# Task prompt
Each entry below is to be reproduced exactly, though any pictures it holds must be omitted.

# Dataset entries
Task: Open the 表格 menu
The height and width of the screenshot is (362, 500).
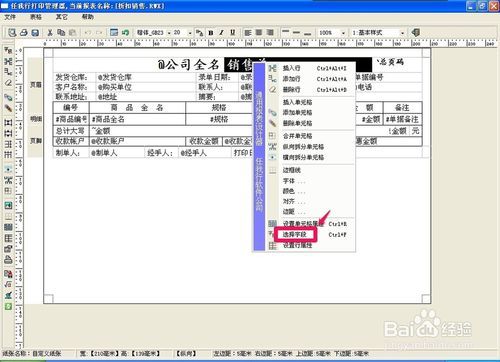Action: coord(36,17)
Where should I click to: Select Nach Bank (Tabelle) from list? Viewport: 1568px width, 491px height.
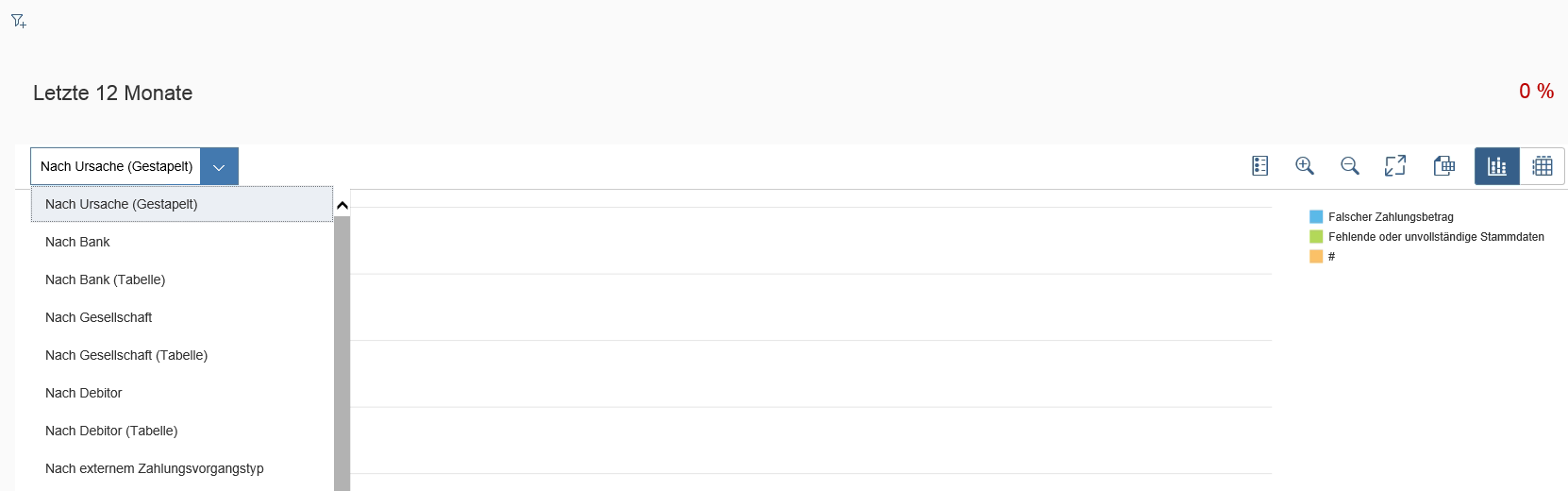[x=105, y=279]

# Answer
Task: Open the 表格 menu
The height and width of the screenshot is (362, 500).
Action: coord(36,17)
Where should I click to: Select Nach Bank (Tabelle) from list? Viewport: 1568px width, 491px height.
[x=105, y=279]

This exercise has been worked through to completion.